--- START ---

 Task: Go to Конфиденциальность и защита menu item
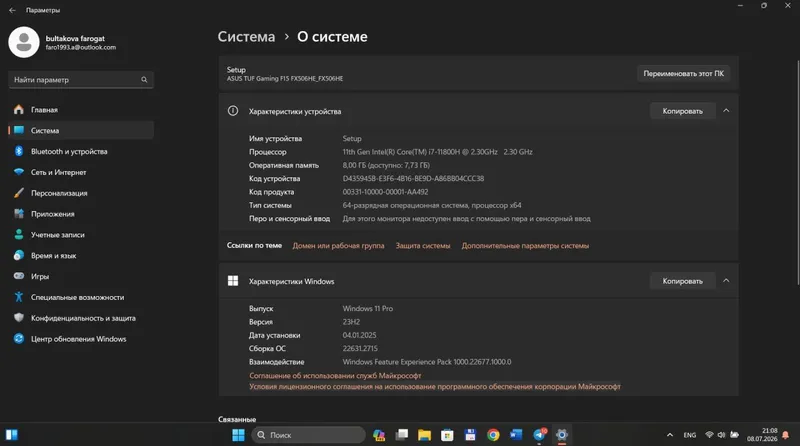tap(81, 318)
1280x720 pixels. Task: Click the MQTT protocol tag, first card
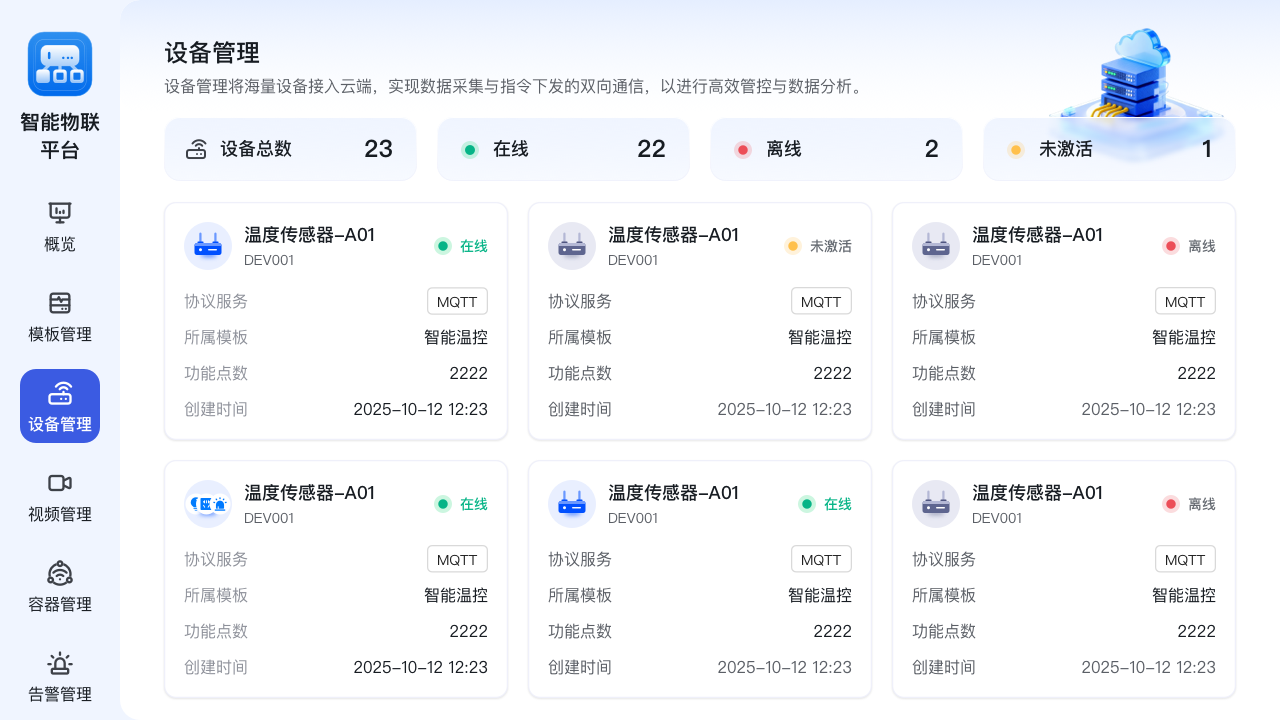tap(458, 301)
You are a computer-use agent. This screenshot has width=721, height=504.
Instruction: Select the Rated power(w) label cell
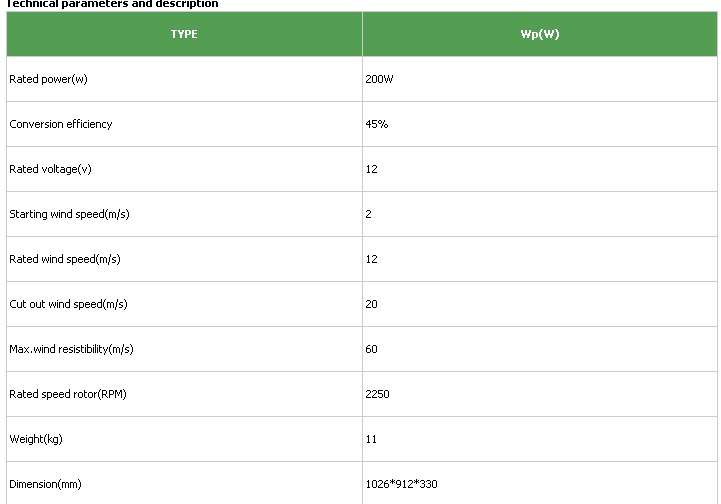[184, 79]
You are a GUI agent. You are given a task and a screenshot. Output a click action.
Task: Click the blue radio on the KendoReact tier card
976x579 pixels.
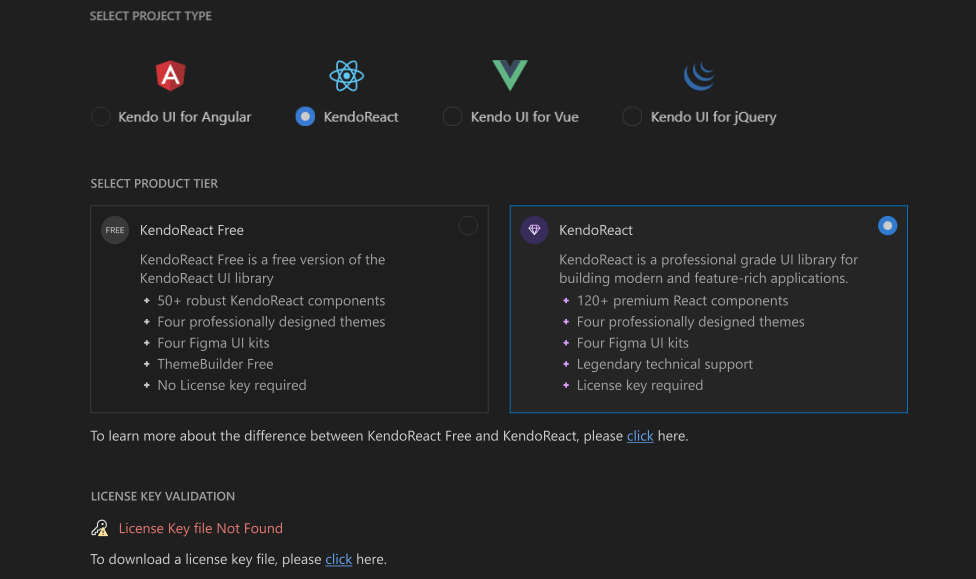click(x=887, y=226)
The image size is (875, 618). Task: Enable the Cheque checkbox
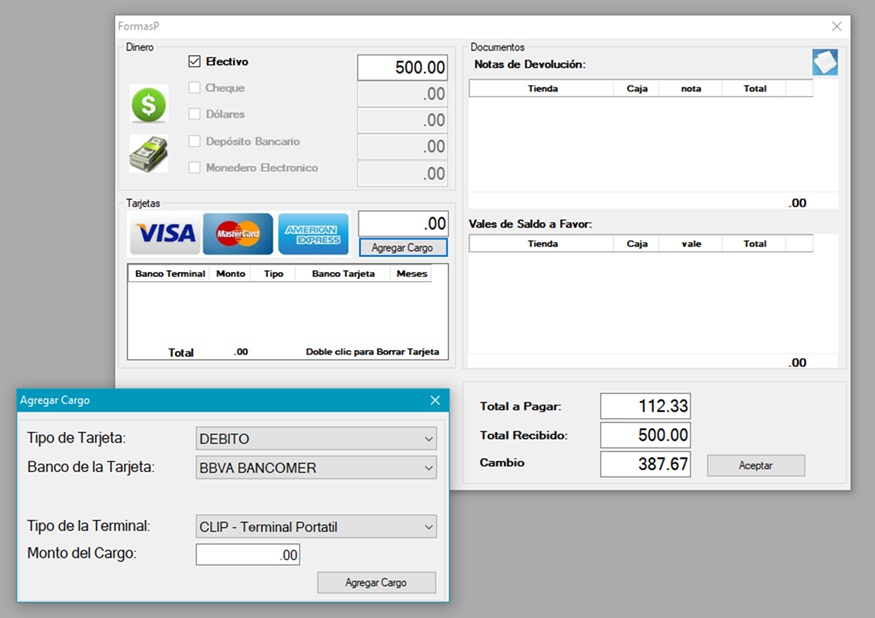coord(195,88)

--- END ---
--- START ---

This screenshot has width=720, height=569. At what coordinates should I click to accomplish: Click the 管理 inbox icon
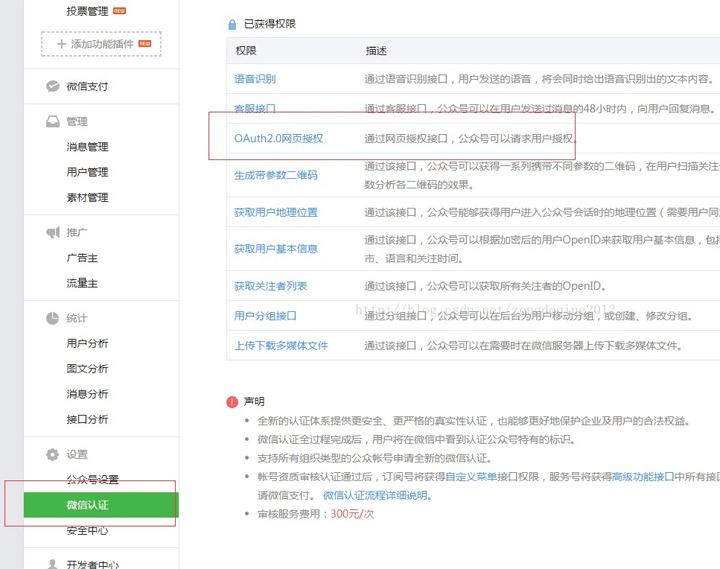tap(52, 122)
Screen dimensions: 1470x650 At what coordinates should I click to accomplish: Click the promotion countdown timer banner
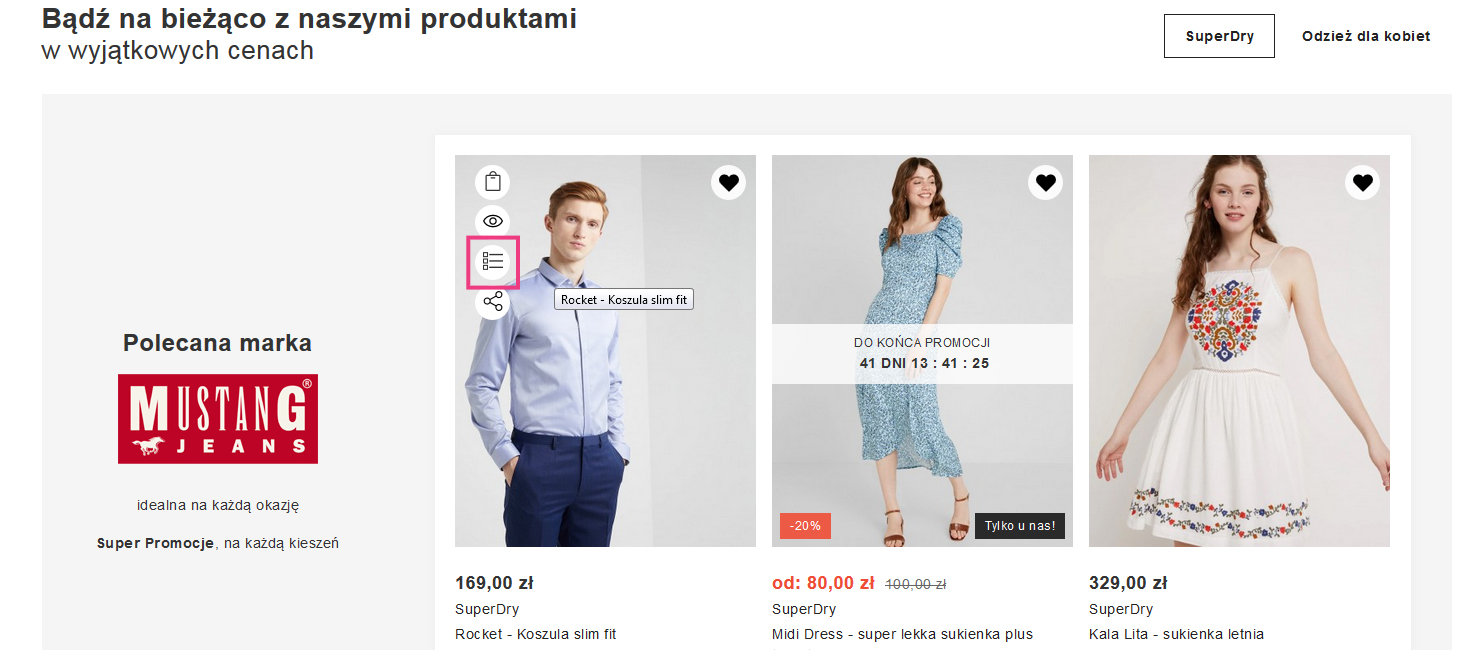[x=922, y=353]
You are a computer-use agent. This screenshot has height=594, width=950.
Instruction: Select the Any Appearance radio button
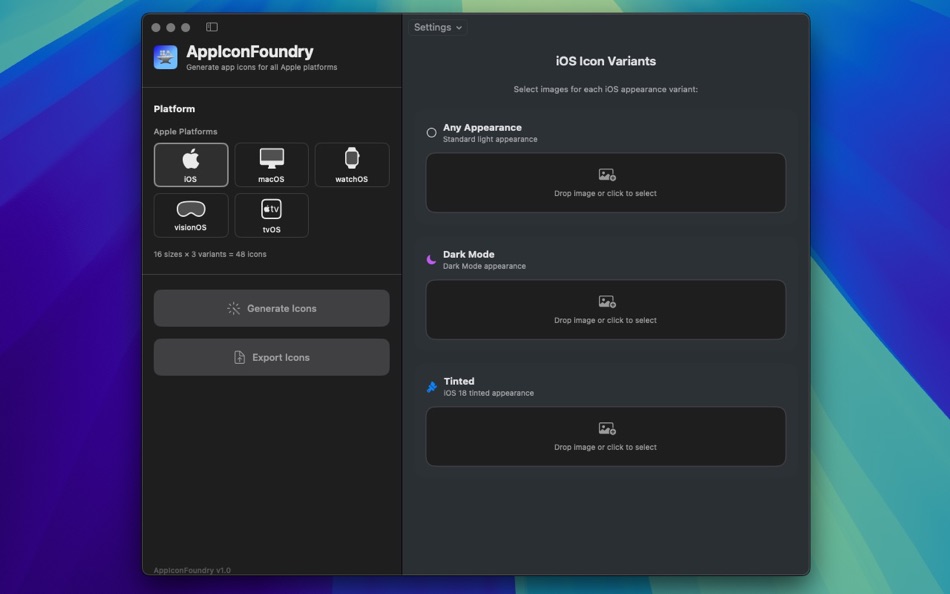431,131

--- END ---
--- START ---

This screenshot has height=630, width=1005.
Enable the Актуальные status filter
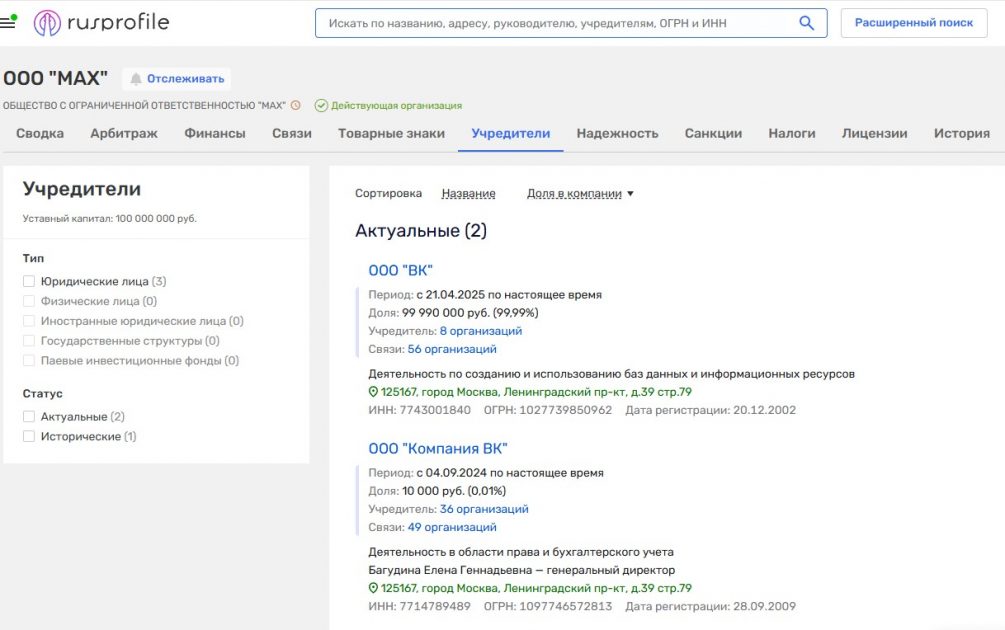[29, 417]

--- END ---

ASSIGNMENT
Your task is to count the lines of the records that contain "computer". Answer with only that number.

ANSWER BELOW
2